■ Assigned task ■
Search the records for the line with "Where should I". Output that line and each line after it, exactly, and stop at the end; omit pictures.

■ Source material ■
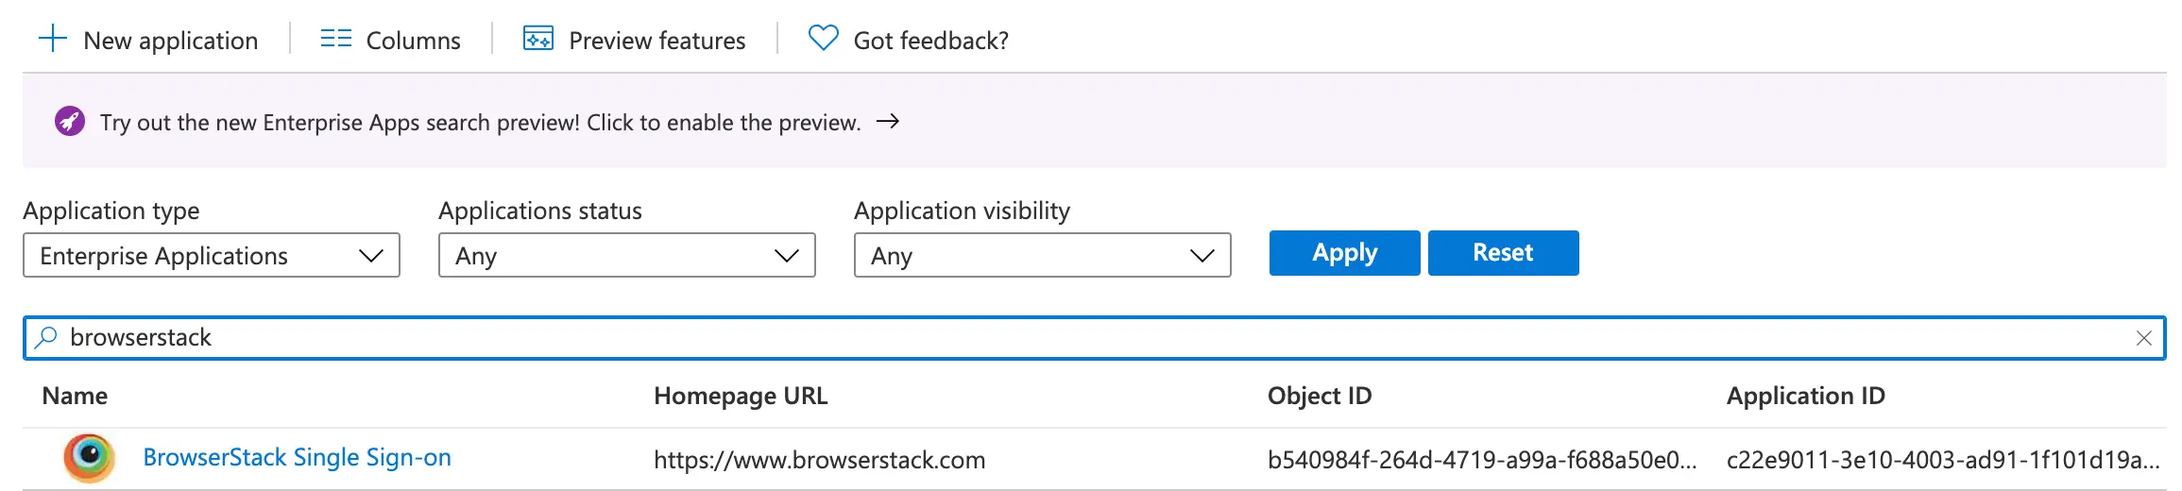The image size is (2182, 491).
Task: Click the heart feedback icon
Action: [823, 40]
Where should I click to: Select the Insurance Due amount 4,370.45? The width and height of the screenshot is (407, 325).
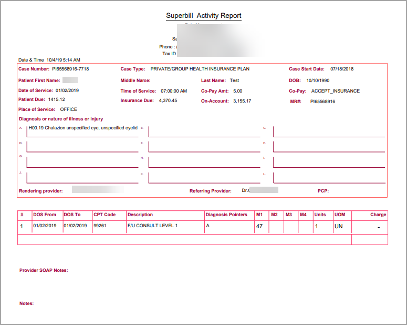click(168, 100)
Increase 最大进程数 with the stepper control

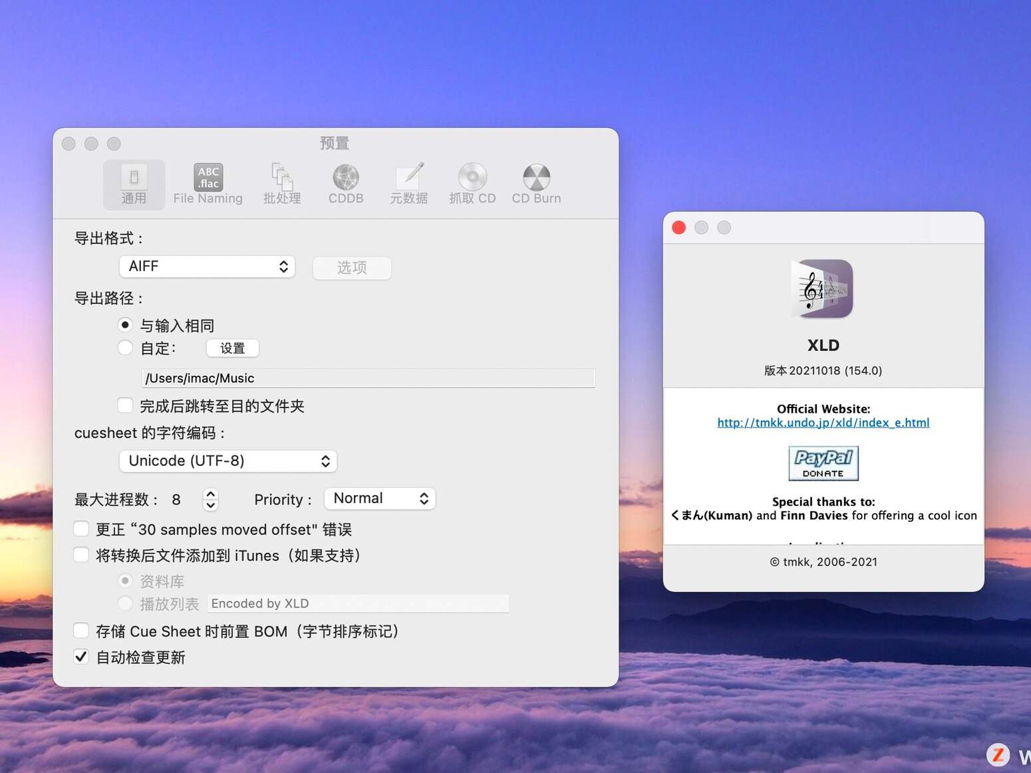coord(210,494)
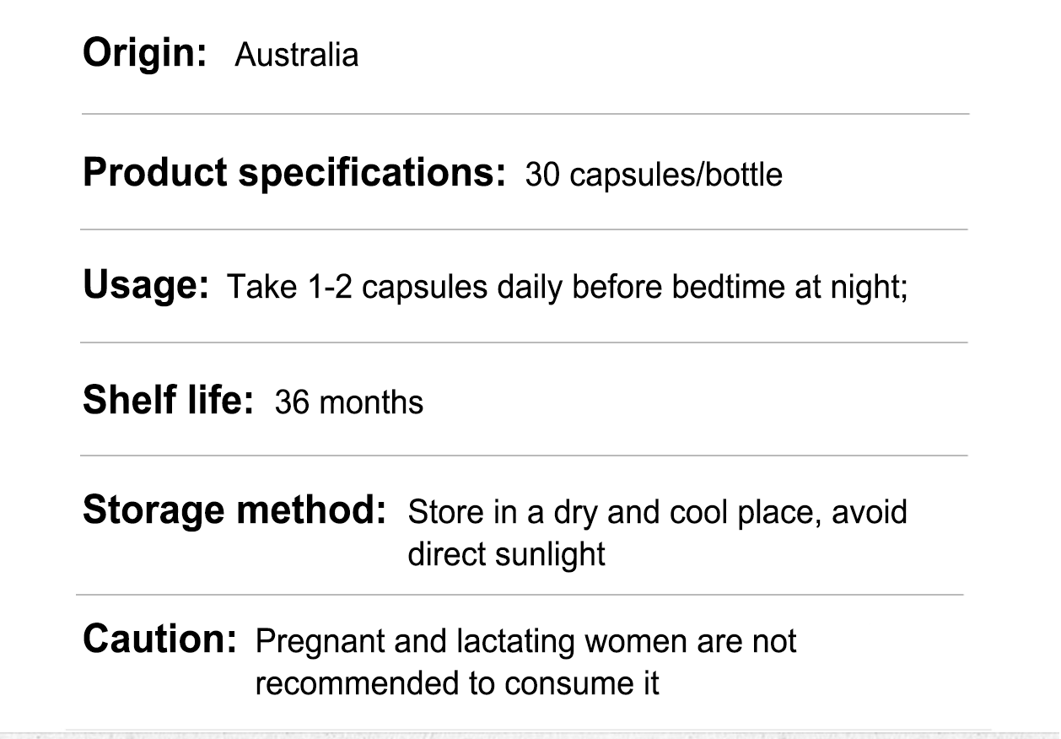The width and height of the screenshot is (1061, 739).
Task: Click the "Product specifications:" heading
Action: (x=294, y=173)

■ Result below ■
Where should I click to: Select the Insurance Due amount 4,370.45? The width and height of the screenshot is (407, 325).
click(168, 100)
Increase 最大进程数 with the stepper control

coord(210,494)
The width and height of the screenshot is (1061, 739).
Task: Click the "Product specifications:" heading
Action: (x=294, y=173)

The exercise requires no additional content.